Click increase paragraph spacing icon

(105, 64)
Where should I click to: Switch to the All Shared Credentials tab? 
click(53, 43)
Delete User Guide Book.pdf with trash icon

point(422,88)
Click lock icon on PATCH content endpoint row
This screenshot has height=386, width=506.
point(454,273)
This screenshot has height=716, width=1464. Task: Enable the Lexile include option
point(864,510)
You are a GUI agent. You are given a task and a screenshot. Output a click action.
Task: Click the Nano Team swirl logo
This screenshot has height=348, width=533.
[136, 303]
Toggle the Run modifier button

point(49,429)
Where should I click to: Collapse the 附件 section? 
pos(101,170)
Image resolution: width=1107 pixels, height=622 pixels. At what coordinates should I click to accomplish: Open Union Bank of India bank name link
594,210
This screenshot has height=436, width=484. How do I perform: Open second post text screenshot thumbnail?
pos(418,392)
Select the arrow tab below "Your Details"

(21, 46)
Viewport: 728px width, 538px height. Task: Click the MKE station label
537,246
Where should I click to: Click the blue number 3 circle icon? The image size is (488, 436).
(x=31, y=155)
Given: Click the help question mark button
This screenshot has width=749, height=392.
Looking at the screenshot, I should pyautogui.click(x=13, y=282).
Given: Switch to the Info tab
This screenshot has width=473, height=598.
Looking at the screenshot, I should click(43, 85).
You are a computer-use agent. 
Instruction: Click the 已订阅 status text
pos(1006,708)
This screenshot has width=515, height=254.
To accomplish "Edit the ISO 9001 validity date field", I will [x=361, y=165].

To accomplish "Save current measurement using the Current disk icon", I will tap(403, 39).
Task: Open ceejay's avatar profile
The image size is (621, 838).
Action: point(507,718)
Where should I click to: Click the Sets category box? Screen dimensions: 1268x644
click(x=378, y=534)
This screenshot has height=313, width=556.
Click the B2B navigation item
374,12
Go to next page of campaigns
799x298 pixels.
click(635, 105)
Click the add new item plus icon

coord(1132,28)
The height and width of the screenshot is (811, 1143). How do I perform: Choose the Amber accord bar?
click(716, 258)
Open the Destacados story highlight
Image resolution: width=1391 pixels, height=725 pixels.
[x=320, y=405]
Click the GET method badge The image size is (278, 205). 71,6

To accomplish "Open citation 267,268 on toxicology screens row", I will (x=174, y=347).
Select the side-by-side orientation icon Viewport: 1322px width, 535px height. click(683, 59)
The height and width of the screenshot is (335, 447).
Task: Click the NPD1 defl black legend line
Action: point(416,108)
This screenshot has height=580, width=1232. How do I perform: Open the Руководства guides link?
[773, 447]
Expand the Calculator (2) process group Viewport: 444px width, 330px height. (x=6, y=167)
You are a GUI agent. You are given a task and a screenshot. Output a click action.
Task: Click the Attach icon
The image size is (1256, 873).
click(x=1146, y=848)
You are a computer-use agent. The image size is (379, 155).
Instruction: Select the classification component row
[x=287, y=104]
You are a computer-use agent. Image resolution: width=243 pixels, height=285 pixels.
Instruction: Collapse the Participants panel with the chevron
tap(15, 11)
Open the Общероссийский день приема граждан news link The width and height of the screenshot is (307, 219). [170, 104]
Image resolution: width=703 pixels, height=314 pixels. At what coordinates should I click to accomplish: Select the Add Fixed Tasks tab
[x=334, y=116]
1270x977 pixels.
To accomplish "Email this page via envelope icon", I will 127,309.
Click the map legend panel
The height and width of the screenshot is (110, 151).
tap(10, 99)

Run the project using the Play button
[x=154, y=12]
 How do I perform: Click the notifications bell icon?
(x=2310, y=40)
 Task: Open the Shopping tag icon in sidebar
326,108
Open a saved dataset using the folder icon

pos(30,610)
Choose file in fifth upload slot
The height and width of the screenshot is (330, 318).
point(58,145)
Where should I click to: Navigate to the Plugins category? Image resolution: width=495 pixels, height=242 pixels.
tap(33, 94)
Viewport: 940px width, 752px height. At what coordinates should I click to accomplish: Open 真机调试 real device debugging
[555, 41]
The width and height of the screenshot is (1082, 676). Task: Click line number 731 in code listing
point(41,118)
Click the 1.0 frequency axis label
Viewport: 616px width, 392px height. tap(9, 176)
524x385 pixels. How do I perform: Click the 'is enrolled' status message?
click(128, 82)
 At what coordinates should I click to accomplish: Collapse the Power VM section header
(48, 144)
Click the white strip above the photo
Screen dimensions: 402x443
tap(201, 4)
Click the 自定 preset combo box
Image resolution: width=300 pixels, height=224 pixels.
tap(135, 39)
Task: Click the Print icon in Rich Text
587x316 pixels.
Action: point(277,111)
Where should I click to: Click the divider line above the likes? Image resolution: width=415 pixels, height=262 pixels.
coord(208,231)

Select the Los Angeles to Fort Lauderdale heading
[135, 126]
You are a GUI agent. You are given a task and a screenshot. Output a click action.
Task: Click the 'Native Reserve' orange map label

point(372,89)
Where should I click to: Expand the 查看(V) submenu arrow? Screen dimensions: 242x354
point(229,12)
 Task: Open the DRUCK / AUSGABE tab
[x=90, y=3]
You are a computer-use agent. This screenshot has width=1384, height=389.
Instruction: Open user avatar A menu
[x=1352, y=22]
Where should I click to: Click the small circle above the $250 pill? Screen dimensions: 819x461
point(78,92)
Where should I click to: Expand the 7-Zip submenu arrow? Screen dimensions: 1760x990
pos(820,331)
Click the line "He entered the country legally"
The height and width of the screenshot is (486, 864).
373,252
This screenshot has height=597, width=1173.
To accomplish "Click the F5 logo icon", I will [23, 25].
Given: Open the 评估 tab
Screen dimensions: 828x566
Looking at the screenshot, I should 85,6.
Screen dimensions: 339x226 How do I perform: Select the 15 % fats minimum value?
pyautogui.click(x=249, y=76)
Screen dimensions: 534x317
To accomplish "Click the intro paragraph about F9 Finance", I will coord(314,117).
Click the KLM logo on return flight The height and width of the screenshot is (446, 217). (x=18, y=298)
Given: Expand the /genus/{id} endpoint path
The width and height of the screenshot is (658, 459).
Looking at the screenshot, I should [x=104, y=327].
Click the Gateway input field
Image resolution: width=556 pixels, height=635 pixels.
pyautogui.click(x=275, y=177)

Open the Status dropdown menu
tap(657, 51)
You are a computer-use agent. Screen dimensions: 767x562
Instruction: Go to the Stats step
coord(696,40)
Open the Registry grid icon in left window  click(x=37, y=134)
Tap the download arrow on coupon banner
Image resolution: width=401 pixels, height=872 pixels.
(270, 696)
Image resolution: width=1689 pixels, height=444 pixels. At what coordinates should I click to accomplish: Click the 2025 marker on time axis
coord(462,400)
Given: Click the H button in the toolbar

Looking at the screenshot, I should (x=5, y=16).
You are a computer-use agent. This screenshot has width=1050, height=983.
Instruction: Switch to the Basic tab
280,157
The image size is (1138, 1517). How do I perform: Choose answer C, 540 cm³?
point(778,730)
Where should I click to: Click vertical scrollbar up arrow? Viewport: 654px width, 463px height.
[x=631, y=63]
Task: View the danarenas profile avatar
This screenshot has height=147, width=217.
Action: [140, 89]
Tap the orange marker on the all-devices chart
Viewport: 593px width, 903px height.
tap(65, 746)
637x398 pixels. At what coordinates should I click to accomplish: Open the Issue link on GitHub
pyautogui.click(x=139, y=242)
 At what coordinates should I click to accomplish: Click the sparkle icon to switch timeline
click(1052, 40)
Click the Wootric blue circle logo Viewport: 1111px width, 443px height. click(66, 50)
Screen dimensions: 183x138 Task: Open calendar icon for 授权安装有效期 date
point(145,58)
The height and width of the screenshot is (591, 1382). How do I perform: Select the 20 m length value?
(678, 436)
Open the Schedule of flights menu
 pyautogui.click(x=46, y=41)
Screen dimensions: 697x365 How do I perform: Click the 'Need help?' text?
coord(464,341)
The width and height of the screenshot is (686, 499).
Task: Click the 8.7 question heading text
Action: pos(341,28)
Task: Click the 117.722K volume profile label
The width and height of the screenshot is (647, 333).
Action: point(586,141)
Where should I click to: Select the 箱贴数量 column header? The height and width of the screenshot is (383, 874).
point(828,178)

• _Exercise objective_:
The lines above starting at the one that contains "Click the add new item plus icon" and ending at the one that contains "Expand the Calculator" must be transcribed exactly, and no other lines may appear.

• _Result of this exercise_:
Click the add new item plus icon

coord(1132,28)
The height and width of the screenshot is (811, 1143). How do I perform: Choose the Amber accord bar?
click(716, 258)
Open the Destacados story highlight
Image resolution: width=1391 pixels, height=725 pixels.
[x=320, y=405]
Click the GET method badge The image size is (278, 205). 71,6

To accomplish "Open citation 267,268 on toxicology screens row", I will (x=174, y=347).
Select the side-by-side orientation icon Viewport: 1322px width, 535px height. click(683, 59)
The height and width of the screenshot is (335, 447).
Task: Click the NPD1 defl black legend line
Action: point(416,108)
This screenshot has height=580, width=1232. How do I perform: Open the Руководства guides link?
[773, 447]
Expand the Calculator (2) process group Viewport: 444px width, 330px height. (x=6, y=167)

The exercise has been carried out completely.